The theory of machine learning is typically discussed from two perspectives: computational learning theory and statistical learning theory.

Terminology

Given a space of features X, a space of labels Y and a joint probability distribution P(x,y), currently available observations is a random sample of (X,Y).

A concept over a domain X is a total Boolean function over X: c: X → {0,1}; a concept class is a class of concepts. A hypothesis is a function between the two spaces: h: X → Y; a hypothesis class is a class of hypotheses.

Loss function \( L(\hat{y}, y) \) measures the distance between the prediction of a hypothesis and the true outcome. Risk associated with hypothesis h(x) is its expected loss over the joint distribution: \( R(h) = \mathbf{E}[L(h(x), y)] \).

A learning algorithm is a hypothesis \( h^* \) within a fixed hypothesis class H that minimizes risk R(h): \( \min_{h \in \mathcal{H}} R(h) \).

Stability, aka algorithmic stability, is a notion of how a machine learning algorithm is perturbed by small changes to its inputs.

The Empirical Risk Minimization Principle

Empirical risk is the average loss on the training set: \( R_\text{emp}(h) = 1/m \sum_{i=1}^m L(h(x_i), y_i) \)

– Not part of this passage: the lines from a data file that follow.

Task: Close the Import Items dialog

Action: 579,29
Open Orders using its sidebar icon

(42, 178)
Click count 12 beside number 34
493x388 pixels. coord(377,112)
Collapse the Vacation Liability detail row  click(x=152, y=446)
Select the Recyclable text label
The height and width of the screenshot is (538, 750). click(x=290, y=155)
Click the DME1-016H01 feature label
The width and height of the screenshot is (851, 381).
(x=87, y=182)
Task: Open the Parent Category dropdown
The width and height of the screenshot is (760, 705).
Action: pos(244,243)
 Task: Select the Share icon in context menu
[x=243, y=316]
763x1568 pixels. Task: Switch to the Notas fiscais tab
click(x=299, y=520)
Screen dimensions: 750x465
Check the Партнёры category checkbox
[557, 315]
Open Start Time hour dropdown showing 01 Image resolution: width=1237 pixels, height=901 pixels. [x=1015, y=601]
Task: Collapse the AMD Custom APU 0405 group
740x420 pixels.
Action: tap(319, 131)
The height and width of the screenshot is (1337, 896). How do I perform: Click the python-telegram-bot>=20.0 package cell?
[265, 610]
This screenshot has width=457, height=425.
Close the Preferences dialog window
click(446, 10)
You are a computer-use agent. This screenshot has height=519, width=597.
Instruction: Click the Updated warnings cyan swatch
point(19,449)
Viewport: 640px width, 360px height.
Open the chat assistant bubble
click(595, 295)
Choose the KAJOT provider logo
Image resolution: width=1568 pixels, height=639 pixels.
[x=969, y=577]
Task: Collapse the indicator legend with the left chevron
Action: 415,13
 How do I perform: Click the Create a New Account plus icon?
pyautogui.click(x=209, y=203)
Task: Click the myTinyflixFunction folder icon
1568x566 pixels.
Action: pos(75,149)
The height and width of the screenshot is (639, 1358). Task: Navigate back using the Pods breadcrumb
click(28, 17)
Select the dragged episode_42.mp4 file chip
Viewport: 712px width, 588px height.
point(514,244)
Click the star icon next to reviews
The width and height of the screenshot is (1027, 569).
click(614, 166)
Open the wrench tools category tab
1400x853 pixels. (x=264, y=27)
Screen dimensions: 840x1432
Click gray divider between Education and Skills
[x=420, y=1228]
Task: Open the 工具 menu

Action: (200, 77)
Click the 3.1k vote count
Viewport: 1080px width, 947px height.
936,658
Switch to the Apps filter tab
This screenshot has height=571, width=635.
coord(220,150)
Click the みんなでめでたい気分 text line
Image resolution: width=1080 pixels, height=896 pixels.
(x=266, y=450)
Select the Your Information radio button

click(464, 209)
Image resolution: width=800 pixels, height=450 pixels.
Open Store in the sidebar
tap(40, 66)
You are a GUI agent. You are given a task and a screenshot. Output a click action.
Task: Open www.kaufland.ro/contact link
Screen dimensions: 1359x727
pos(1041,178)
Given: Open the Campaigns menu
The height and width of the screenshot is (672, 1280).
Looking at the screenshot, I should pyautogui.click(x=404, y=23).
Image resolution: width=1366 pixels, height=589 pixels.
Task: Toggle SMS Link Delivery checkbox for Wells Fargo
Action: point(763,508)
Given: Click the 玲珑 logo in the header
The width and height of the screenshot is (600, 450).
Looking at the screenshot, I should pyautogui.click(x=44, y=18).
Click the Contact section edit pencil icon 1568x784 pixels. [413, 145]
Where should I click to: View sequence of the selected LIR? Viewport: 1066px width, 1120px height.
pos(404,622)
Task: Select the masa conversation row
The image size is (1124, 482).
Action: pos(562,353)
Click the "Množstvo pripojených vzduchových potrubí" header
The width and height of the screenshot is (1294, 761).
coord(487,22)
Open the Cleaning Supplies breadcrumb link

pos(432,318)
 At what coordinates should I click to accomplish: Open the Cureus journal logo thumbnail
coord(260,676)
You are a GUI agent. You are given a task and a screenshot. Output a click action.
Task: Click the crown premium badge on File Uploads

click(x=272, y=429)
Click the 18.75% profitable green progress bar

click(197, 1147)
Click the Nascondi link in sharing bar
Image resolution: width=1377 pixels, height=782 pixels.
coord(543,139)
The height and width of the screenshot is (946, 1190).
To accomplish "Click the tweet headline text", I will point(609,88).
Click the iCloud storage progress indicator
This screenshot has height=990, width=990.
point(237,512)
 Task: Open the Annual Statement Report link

Empirical risk minimization (ERM) principle: the learning algorithm should choose a hypothesis \(\hat{h}\) which minimizes the empirical risk: \( \min_{h \in \mathcal{H}} R_\text{emp}(h) \).

The ERM principle thus defines a family of learning algorithms.

Generalization Error

In supervised learning, the predictive accuracy of a learning algorithm on previously unseen data is called generalization error, aka out-of-sample error: \( G = R(h) - R_\text{emp}(h) \)

An algorithm is said to generalize if its generalization error converges to zero in large sample: \( \lim_{n \to \infty} G = 0 \).

An algorithm will generalize if it satisfies the following conditions:

  1. Symmetry: the order of inputs does not affect the result.
  2. Bounded loss
  3. Leave-one-out cross-validation stability, \(CVloo\): prediction error for each data point in leave-one-out cross validation converges to zero.
  4. Expected-leave-one-out error stability, \(Eloo_\text{err}\): empirical leave-one-out risk converges to risk in probability.

Although generalization error cannot be computed, it may be bounded in probability: \( P_G(\epsilon) \equiv P(|G| \leq \epsilon) \geq 1 - \delta \). The plot of generalization bounds against experience is called learning curve: \( \bar{\epsilon}(n;\delta) \).

Bias–Variance Tradeoff

Generalization error can be decomposed into three types of error:

  1. Bias (偏差) is error from erroneous assumptions in the learning algorithm. (prediction error on the training data)
  2. Variance (方差) is error from sensitivity to small fluctuations in the training set.
  3. Irreducible error is noise in the problem itself.

High bias can cause algorithm underfitting: missing the relevant relations between features and target outcomes. High variance can cause overfitting: modeling the random noise in the training data rather than the intended outcomes. Regularization (正则化) refers to techniques that prevent overfitting and improve stability.

The bias–variance tradeoff refers to the observation that bias and variance cannot be simultaneously minimized.

Occam Learning

Length of a concept c in concept class C, denoted as size(c), is the shortest bit string that can represent c in C.

Given the concept classes containing target concepts C and hypotheses H, a set S of m samples of maximum length n labeled according to concepts c∈C, constants α≥0, 0≤β<1, a learning algorithm L is an (α,β)-Occam algorithm for C using H if it outputs a hypothesis h∈H such that

  • h is consistent with c on S: \( h(x)=c(x), \forall x \in S \)
  • \( \mathrm{size}(h) \le (n \cdot \mathrm{size}(c))^\alpha m^\beta \)

An Occam algorithm is efficient if it runs in polynomial time in n, m, and size(c).

A concept class C is Occam learnable with respect to a hypothesis class H if there exists an efficient Occam algorithm for C using H.

Probably Approximately Correct (PAC) Learning

PAC theory inspired boosting.

Vapnik-Chervonenkis (VC) Theory

VC theory led to support vector machines.

Bayesian Inference

Bayesian inference led to Bayesian networks.